I’m reading a few books about domestic violence. And one of the books I’m really interested in right now and reading is Rachel Louise Snyder’s book; it’s called No Visible Bruises; it was a bestseller. I’m just getting to it now. But it’s a terrific expose about how intimate partner violence, which is so pervasive in the US, is not really considered a crime, for one thing; and that the criminal legal responses to intimate partner violence are really in need of another look. And so I’m very intrigued by that. I don’t know where I’ll end up with it. But I think it’s been a refreshing look for me about how people engage with the criminal justice system.

Josh Hoe

I always ask the same last question, what did I mess up? What questions should I have asked but did not?

Ashley Nellis

I think you’ve covered a lot of territory; I hope listeners will be interested in this issue. I mean, lifers are a substantial part of our prison population now – 15%. And I think the more that we can expose that feature of our prisons, the better off we’ll be in terms of a movement, in terms of advocacy, and just in terms of a society that has a criminal justice system that’s really effective.

Josh Hoe

And how can people find your new report? I’ll link it in the show notes too.

Ashley Nellis

Yeah, so going to our website, it’s actually on the landing page of our website right now, so your people are welcome to go there. Also, please visit our campaign website, which is the Campaign to End Life Imprisonment, and that is www.endlifeimprisonment.org.

Josh Hoe

Well, thanks so much for doing this.
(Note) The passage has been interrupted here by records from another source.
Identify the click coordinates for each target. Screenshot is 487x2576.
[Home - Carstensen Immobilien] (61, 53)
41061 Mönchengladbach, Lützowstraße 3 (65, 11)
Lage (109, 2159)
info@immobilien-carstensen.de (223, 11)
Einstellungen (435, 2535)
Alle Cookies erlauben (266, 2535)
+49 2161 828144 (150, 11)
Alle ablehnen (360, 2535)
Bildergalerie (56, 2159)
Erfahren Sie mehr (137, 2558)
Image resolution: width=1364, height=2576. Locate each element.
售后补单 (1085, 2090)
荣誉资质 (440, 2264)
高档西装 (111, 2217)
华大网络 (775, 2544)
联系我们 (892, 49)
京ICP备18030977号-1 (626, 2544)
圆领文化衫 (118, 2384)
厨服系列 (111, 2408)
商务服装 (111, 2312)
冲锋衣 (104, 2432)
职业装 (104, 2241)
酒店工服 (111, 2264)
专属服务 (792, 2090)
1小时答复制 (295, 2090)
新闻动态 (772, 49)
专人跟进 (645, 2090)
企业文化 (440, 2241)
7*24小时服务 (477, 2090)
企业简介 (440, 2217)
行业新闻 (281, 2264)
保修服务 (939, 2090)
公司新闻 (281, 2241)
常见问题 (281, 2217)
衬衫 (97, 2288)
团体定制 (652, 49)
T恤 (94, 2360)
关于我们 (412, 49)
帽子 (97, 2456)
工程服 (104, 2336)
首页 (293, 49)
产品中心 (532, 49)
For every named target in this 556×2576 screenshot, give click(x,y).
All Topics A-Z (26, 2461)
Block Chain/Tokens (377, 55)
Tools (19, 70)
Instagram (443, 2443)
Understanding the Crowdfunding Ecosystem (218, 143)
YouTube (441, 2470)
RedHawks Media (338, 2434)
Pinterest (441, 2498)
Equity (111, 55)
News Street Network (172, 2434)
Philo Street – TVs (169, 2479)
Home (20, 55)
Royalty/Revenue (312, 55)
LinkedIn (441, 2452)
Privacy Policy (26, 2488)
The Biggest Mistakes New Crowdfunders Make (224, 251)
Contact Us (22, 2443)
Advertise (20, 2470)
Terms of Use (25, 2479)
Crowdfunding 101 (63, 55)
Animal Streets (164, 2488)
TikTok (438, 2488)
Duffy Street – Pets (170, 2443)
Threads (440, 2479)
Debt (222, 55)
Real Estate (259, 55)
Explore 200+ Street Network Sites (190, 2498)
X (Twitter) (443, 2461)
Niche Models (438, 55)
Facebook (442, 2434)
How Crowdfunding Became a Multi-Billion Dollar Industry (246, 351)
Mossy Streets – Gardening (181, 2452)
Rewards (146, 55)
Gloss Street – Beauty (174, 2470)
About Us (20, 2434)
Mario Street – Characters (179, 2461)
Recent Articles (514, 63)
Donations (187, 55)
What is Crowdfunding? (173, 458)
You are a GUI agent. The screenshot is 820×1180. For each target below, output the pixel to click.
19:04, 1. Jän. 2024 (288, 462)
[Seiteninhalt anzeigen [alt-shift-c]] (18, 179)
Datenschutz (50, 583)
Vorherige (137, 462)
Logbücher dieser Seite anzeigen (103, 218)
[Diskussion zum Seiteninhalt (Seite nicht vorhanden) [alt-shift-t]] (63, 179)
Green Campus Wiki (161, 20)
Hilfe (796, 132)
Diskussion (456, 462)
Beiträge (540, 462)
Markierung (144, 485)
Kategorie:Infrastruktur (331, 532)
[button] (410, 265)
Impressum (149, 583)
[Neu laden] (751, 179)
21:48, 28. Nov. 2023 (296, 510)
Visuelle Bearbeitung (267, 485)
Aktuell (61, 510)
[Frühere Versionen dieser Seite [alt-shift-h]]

I really appreciate you taking the time.

Ashley Nellis

You bet. All right, have a good rest of your day. Thanks so much.

Josh Hoe

Okay, thank you so much.

And now my take.

So often I hear people talking about creating relief for people with low-level crimes, or for people who are in prison for say marijuana, or for people with, you know, so-called non-violent crimes. And of course, we should find relief for those people, we absolutely should. But the truth is that you cannot meaningfully reduce mass incarceration in the United States without creating meaningful relief for people with sentences for violent crimes, with life sentences, with virtual life sentences, and with life without parole sentences. If you got rid of all the low-level folks in our prisons, if you got rid of them today, we would still have mass incarceration; we would still have the largest system of incarceration on planet Earth. To create meaningful change we will have to really interrogate our own thinking about punishment; we will have to redefine everything we’re doing with our laws; we’ll have to find common cause with our brothers and sisters serving long and indeterminate sentences. And we’ll have to rediscover that place in our hearts that has been turned cold by 50 years of tough-on crime, the war on drugs, and racial disparity. We will have to reverse our commitment to brutality; refuse to govern based on the worst possible case scenarios and only by our fears; and start to believe in true healing, in forgiveness, and in restorative justice. We have to start believing in a world where everyone is capable of change, we have to do this, we cannot continue to just throw people away in black boxes for decade after decade after decade. It is time for a true societal commitment to systemic and meaningful change.